Millionen von Menschen in den vom Erdbeben betroffenen Regionen stehen vor den Trümmerhaufen ihrer Existenz und müssen unter erbärmlichen Umständen den grausamen Verlust der Familie, ihrer Wohnungen und ihres gesamten Lebensumfelds überstehen. Viele schicken Hilfe aus dem Ausland oder machen sich auf in die Türkei oder nach Syrien, um ihren Verwandten beizustehen und gemeinsam zu trauern.
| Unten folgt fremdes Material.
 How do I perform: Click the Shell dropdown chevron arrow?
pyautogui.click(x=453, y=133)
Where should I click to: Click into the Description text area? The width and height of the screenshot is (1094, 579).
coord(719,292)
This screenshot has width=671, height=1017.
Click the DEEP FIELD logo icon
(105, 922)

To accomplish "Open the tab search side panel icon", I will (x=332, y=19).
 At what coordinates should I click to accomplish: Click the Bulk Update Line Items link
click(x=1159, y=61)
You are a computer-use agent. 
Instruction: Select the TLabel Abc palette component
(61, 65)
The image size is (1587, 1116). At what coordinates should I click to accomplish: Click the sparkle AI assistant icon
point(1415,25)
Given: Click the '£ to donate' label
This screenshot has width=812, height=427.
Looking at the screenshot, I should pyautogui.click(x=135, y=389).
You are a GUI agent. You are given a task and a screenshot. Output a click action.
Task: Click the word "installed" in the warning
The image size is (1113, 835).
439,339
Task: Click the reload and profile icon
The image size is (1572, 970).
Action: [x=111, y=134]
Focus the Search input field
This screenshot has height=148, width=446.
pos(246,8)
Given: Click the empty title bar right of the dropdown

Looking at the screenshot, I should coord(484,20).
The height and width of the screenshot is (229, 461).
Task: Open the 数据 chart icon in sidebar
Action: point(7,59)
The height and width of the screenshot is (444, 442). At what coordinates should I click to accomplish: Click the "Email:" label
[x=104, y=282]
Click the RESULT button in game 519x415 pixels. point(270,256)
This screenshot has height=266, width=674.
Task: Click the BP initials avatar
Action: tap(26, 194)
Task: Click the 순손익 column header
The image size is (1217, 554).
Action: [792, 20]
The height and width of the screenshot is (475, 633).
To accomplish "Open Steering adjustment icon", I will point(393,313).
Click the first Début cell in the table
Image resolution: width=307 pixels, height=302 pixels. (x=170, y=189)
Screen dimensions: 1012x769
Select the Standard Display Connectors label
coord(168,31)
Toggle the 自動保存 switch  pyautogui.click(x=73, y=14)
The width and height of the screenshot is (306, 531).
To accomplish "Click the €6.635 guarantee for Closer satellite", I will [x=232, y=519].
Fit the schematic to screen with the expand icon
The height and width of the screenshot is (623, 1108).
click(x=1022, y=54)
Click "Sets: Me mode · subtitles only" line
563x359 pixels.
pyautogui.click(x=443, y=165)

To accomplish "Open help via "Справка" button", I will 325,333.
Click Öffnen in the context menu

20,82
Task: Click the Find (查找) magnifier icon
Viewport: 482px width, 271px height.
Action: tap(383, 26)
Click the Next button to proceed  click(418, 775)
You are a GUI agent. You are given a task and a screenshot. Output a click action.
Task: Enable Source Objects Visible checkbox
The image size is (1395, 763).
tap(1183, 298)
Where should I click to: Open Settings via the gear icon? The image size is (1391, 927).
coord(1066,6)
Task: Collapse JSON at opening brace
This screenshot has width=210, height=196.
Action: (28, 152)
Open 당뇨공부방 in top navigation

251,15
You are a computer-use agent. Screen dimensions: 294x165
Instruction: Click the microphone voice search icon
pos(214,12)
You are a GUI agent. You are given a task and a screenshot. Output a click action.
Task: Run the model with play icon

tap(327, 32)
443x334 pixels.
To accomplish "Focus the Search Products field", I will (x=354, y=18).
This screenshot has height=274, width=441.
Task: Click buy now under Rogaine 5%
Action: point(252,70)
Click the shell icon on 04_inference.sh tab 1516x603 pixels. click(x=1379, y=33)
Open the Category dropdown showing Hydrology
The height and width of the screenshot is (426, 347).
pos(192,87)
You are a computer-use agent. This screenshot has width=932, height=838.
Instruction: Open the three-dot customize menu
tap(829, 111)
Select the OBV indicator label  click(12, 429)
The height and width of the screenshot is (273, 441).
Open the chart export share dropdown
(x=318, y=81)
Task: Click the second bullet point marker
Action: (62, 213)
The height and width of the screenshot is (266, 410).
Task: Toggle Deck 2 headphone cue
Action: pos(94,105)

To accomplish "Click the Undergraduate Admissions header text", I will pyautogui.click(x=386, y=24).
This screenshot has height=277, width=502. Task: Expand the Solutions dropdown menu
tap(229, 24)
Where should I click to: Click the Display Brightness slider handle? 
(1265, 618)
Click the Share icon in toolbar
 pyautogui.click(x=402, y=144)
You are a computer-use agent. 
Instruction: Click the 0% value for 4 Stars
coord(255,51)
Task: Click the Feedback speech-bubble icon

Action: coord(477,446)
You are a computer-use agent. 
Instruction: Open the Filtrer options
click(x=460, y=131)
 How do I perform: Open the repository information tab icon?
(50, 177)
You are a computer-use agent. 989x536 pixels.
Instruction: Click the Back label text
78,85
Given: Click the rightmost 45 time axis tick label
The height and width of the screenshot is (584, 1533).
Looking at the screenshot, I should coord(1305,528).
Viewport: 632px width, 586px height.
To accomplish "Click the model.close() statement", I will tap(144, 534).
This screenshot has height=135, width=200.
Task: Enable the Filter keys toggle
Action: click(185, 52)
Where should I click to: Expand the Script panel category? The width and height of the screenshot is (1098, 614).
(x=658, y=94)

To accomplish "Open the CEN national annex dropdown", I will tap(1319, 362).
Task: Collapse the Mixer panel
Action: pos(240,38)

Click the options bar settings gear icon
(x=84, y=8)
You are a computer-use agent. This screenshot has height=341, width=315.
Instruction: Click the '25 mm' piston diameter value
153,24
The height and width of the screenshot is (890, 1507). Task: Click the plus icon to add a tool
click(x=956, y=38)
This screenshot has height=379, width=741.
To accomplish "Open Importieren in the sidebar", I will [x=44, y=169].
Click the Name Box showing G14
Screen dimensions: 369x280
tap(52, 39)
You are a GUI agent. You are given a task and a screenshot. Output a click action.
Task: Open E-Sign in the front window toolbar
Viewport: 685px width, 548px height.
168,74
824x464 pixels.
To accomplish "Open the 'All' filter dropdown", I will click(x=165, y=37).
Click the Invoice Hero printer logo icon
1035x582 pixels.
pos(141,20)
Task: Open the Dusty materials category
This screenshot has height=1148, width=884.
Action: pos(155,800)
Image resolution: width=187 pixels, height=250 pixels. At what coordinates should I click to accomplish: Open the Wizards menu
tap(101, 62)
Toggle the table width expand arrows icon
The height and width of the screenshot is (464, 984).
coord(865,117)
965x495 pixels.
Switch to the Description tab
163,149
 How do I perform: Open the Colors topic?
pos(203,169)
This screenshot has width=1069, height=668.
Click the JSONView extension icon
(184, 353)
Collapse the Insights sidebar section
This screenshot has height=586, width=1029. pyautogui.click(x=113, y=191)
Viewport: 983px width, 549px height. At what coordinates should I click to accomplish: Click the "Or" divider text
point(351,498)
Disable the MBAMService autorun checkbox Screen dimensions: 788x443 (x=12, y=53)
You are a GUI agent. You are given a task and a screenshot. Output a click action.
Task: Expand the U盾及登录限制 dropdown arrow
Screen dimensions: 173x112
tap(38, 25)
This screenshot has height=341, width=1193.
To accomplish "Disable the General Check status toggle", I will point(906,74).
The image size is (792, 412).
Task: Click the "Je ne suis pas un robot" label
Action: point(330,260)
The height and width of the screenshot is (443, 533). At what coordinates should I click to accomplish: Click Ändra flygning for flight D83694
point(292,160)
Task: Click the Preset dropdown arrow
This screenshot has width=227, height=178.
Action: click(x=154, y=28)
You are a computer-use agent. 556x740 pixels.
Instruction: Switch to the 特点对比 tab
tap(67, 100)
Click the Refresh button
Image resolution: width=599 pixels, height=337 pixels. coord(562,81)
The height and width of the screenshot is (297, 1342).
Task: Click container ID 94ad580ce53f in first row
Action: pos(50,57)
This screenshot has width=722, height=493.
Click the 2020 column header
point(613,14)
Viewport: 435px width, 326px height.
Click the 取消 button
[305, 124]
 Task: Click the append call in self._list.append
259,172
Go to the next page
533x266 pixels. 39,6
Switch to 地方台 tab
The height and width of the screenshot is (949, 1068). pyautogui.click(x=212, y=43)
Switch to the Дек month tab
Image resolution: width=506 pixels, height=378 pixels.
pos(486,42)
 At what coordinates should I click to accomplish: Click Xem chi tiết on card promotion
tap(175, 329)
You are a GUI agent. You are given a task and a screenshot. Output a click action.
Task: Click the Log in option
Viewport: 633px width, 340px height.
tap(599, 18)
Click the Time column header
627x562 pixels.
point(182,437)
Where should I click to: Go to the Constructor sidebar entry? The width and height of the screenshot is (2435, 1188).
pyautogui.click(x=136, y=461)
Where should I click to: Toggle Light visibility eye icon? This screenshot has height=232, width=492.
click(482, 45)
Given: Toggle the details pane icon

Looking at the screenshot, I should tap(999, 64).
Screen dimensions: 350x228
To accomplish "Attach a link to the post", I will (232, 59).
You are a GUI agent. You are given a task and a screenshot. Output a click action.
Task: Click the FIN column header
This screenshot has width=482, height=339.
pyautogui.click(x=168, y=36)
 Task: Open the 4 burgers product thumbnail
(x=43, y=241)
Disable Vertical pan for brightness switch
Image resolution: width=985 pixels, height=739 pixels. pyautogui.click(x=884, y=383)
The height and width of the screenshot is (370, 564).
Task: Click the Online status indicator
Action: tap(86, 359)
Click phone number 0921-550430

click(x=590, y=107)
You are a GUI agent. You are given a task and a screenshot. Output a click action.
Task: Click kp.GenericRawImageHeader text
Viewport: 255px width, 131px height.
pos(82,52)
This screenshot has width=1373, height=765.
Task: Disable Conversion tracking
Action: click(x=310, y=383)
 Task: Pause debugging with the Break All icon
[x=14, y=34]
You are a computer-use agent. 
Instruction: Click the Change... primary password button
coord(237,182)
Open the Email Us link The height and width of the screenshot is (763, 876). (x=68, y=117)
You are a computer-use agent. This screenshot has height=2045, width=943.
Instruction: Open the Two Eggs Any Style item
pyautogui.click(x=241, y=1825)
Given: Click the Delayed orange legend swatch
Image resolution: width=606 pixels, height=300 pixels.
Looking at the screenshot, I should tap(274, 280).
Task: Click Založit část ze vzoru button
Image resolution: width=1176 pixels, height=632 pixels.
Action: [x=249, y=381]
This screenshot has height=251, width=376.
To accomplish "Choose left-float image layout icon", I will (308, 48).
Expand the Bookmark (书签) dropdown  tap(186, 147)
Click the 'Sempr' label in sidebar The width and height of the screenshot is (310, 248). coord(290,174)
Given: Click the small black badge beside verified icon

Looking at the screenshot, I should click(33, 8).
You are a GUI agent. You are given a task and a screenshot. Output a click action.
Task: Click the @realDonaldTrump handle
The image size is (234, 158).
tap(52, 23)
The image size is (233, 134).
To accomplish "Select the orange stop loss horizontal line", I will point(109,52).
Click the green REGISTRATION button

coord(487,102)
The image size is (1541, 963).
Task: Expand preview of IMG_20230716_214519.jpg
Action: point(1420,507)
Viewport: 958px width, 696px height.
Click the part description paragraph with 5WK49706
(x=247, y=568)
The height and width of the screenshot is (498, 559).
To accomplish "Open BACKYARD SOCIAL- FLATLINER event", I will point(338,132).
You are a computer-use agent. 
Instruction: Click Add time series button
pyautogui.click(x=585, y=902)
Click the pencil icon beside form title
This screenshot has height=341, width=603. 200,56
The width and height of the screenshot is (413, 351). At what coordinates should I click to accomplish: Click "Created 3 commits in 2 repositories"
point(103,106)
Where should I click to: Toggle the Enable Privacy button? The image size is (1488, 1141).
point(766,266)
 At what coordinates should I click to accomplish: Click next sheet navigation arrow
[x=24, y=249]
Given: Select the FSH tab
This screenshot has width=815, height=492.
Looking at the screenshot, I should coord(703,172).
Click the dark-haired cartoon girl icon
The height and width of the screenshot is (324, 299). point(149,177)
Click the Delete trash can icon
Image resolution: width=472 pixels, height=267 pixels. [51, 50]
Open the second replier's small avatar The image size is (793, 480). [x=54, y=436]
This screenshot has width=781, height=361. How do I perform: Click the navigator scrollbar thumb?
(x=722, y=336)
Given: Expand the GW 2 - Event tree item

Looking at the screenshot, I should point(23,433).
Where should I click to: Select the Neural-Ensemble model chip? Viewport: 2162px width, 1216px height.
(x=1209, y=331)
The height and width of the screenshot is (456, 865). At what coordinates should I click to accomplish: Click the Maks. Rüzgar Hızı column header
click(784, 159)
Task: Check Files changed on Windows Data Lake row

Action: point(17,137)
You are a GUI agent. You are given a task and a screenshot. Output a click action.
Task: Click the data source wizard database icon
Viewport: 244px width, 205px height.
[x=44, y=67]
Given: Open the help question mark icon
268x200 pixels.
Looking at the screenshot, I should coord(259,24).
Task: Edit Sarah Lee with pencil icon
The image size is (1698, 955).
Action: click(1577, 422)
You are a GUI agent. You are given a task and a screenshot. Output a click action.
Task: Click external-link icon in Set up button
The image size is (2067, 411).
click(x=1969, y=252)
Andere versuchen, ihre Angehörigen aus dem Katastrophengebiet zu sich zu holen und vor der Verelendung zu retten.
Angesichts der menschlichen Ohnmacht gegenüber einer so verheerenden Naturkatastrophe wirken die Worte der Solidarität und Anteilnahme unzureichend und hilflos.
Es mischen sich aber auch Wut und Empörung unter die Trauer, denn in den Folgen dieses großen Unglücks sind auch menschengemachte Missverhältnisse erkennbar: Gewachsene Armut, Unterversorgung und politische Verfolgung, ungleiche Verteilung von Hilfsgütern, Korruption und Verantwortungslosigkeit in der Bauwirtschaft und den zuständigen Behörden.
Die durch das Erdbeben eingestürzten Häuser, Stadtviertel, Verkehrswege, die vielen Toten und die in Kälte und Not ausharrenden Menschen erinnern uns auch an die Schuttberge, die Zerstörungen und das tausendfache Sterben in den Kriegen unserer Tage. Die Bilder der Ruinen in den Städten der von Russland angegriffenen Ukraine verknüpfen sich jetzt mit den Verwüstungen in den Straßen von Adana, Gaziantep, Iskenderun, Antakya oder Aleppo. Die strukturelle Gewalt, die sich unweigerlich in den sozialen Folgen des Erdbebens zeigt, steht auch im Zusammenhang mit militärischen Konflikten und nationalen wie internationalen Politiken der Vernachlässigung und Unterdrückung.
Gegen das Schicksalhafte der Naturgewalt haben wir Menschen nicht viel auszurichten, und es bleiben nur der Schrecken, die Trauer, die Demut und das Mitgefühl.
Aber wir müssen uns für gerechte soziale Verhältnisse einsetzen, in denen Korruption, Armut, Gewalt und Kriege geächtet werden.
Wir wünschen allen in dieser Zeit schwer leidenden Menschen viel Kraft, den Schmerz zu verarbeiten, und die nötigen politischen Bedingungen, sich ein neues Leben in Sicherheit aufzubauen.
Jetzt ist daher nicht nur schnelle und umfassende internationale Nothilfe für alle vom Erdbeben betroffenen Regionen in der Türkei und Syrien gefragt, sondern auch eine humanitäre Aufnahmepolitik in Deutschland und anderen europäischen Ländern für Menschen, die alles verloren haben. Wir schließen uns der Forderung von Pro Asyl an:
Deutschland muss allen Menschen, unabhängig von Pass und Nationalität und ohne bürokratische Visumsverfahren ermöglichen, ihre Angehörigen aus dem Katastrophengebiet hier in Sicherheit zu bringen. Solidarität ist unteilbar.